§ **Your instructions**: The whole listing below should be printed again exactly, with no images.

***

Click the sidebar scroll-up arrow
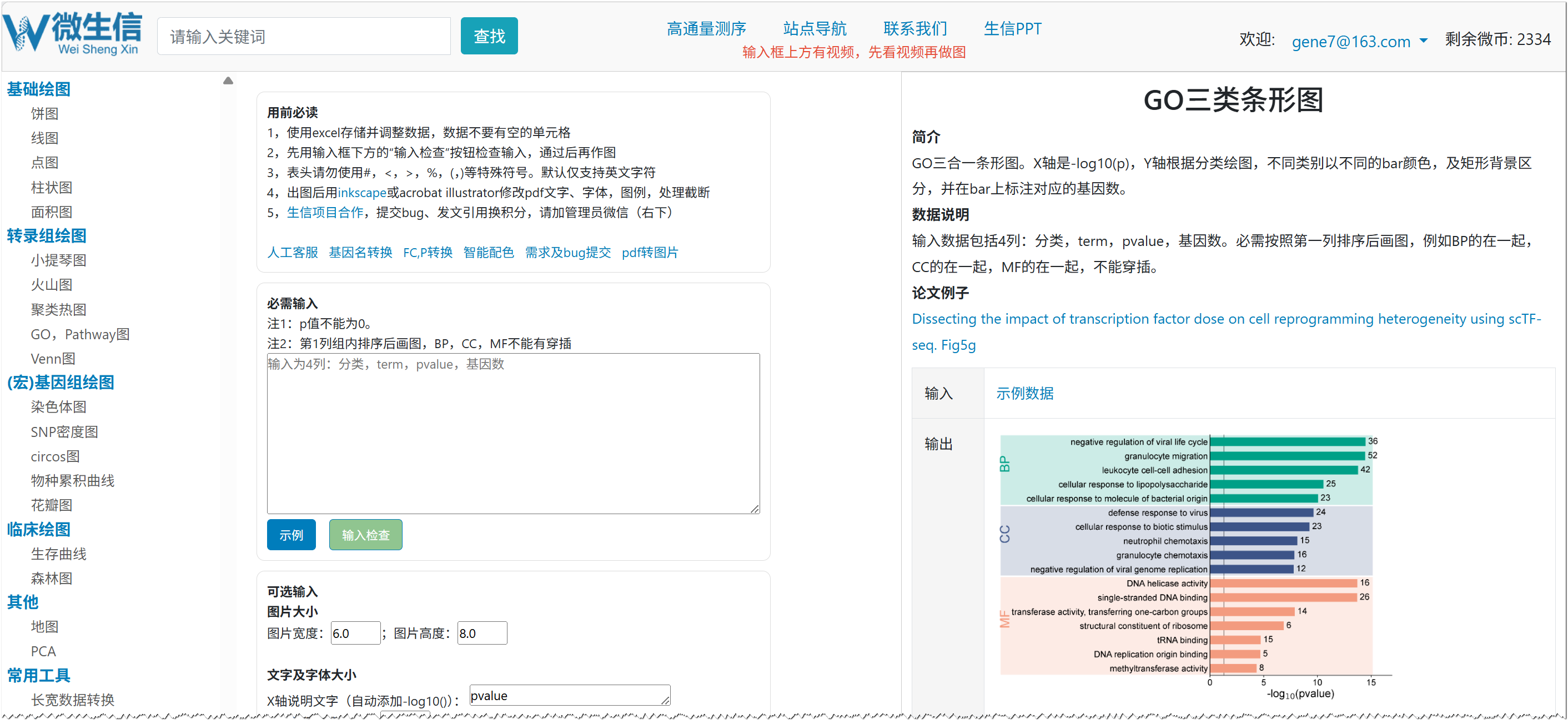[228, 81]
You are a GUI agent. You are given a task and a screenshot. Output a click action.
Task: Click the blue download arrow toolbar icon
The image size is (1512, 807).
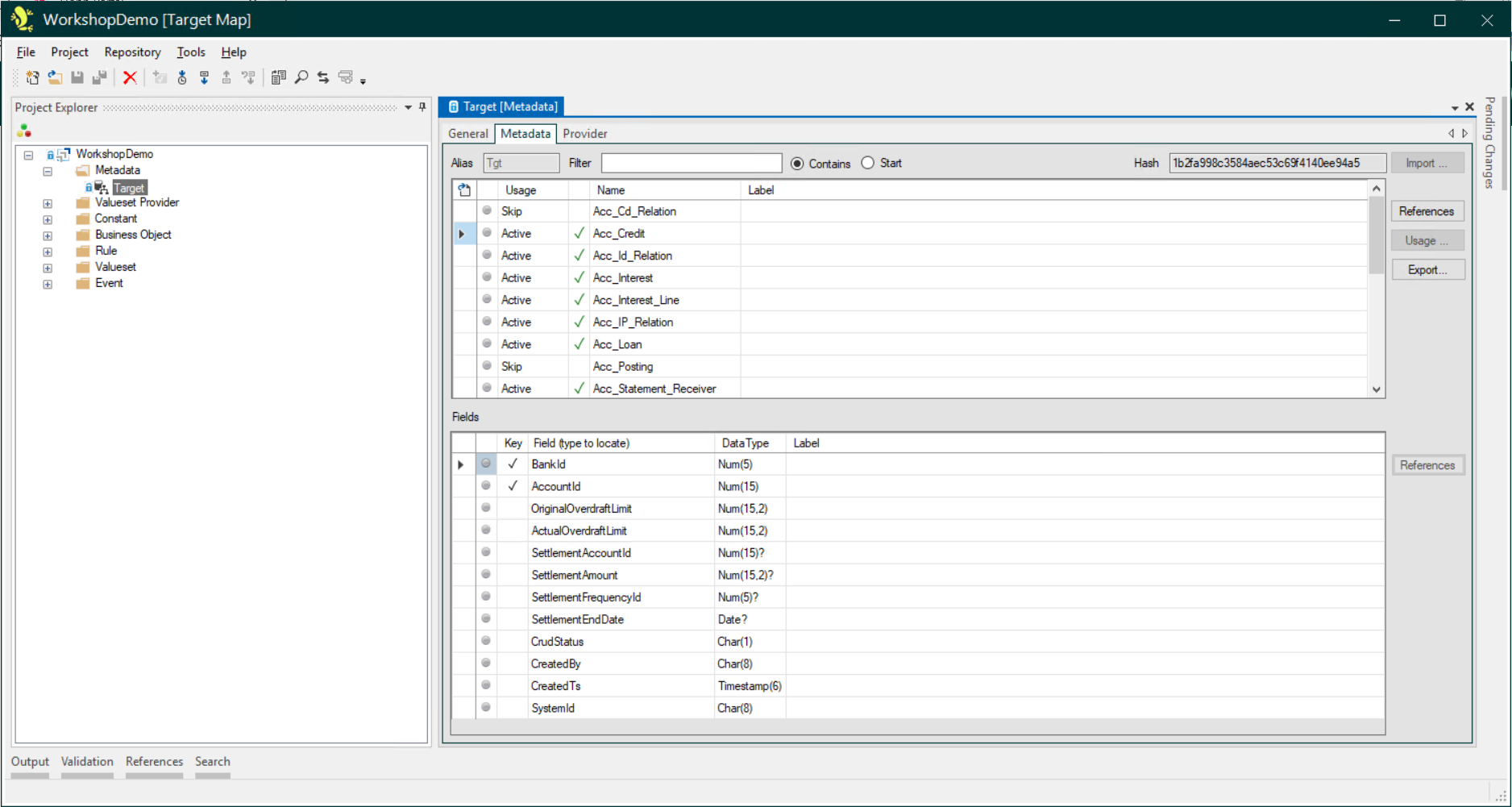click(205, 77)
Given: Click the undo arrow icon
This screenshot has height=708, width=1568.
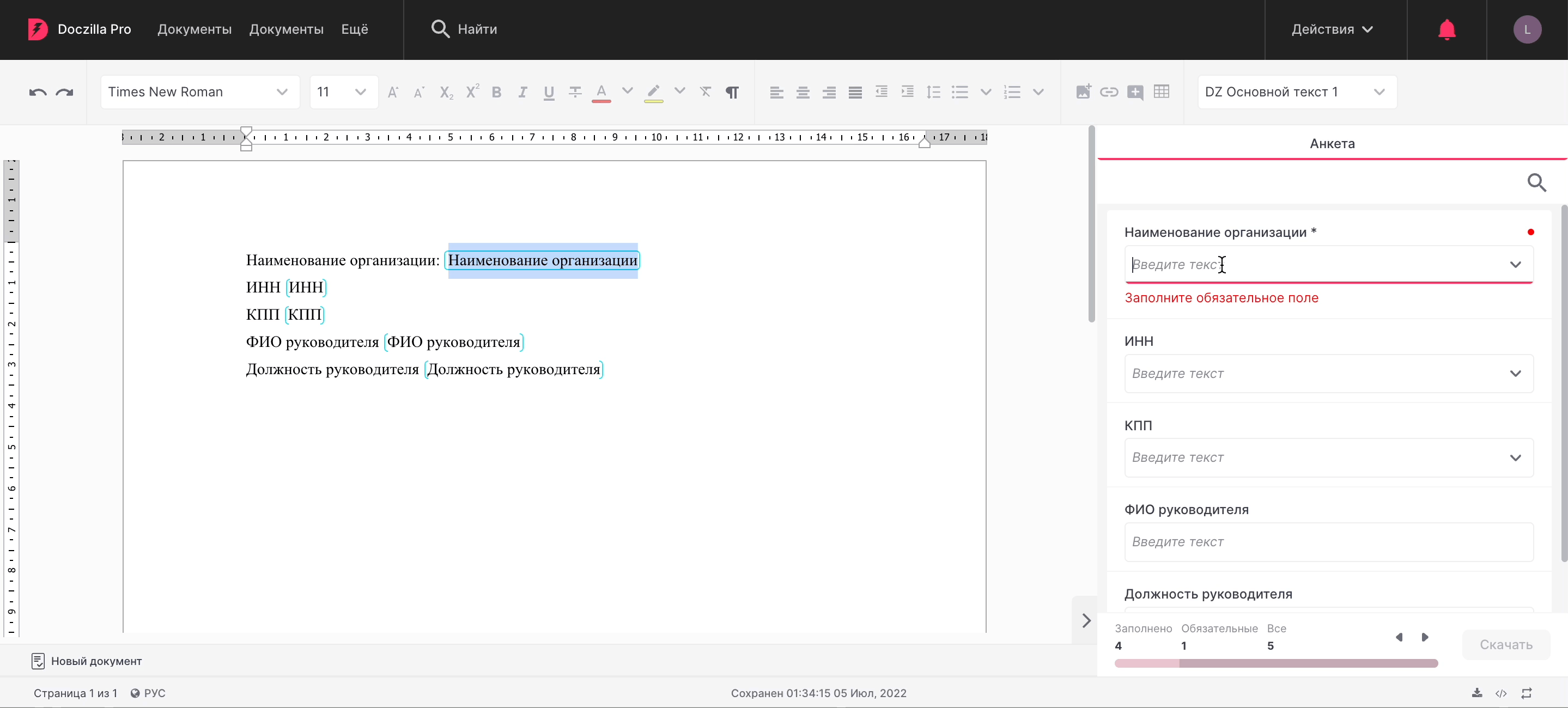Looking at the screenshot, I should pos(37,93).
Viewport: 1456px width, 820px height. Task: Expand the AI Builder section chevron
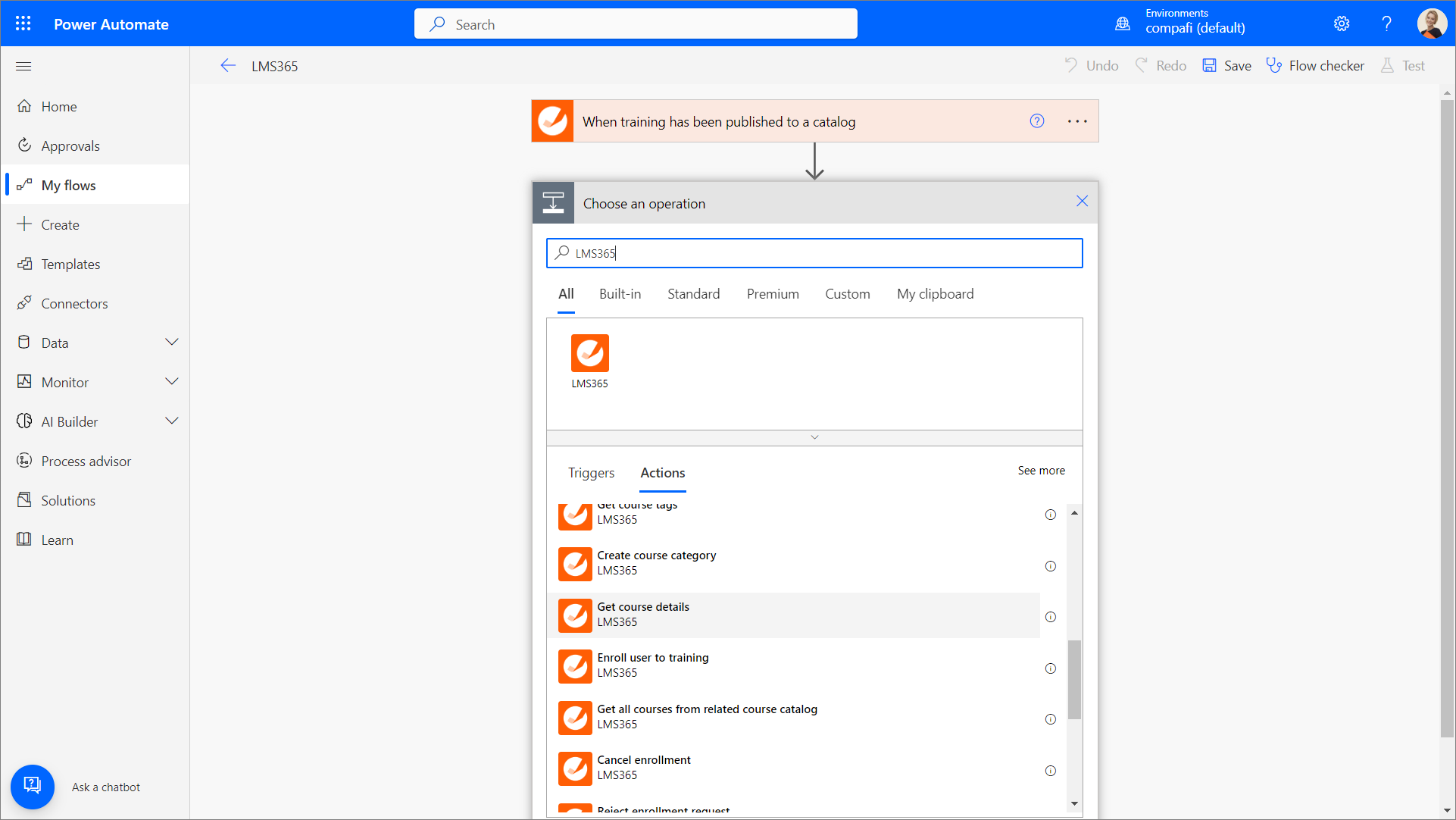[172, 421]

***

§ **Task output**:
Click the sidebar scroll-up arrow
[228, 81]
You are a GUI agent. You are given a task and a screenshot. Output a click action.
Task: Click the blue download arrow toolbar icon
The image size is (1512, 807).
click(205, 77)
Given: Click the undo arrow icon
This screenshot has height=708, width=1568.
Looking at the screenshot, I should pos(37,93).
Viewport: 1456px width, 820px height. Task: Expand the AI Builder section chevron
[172, 421]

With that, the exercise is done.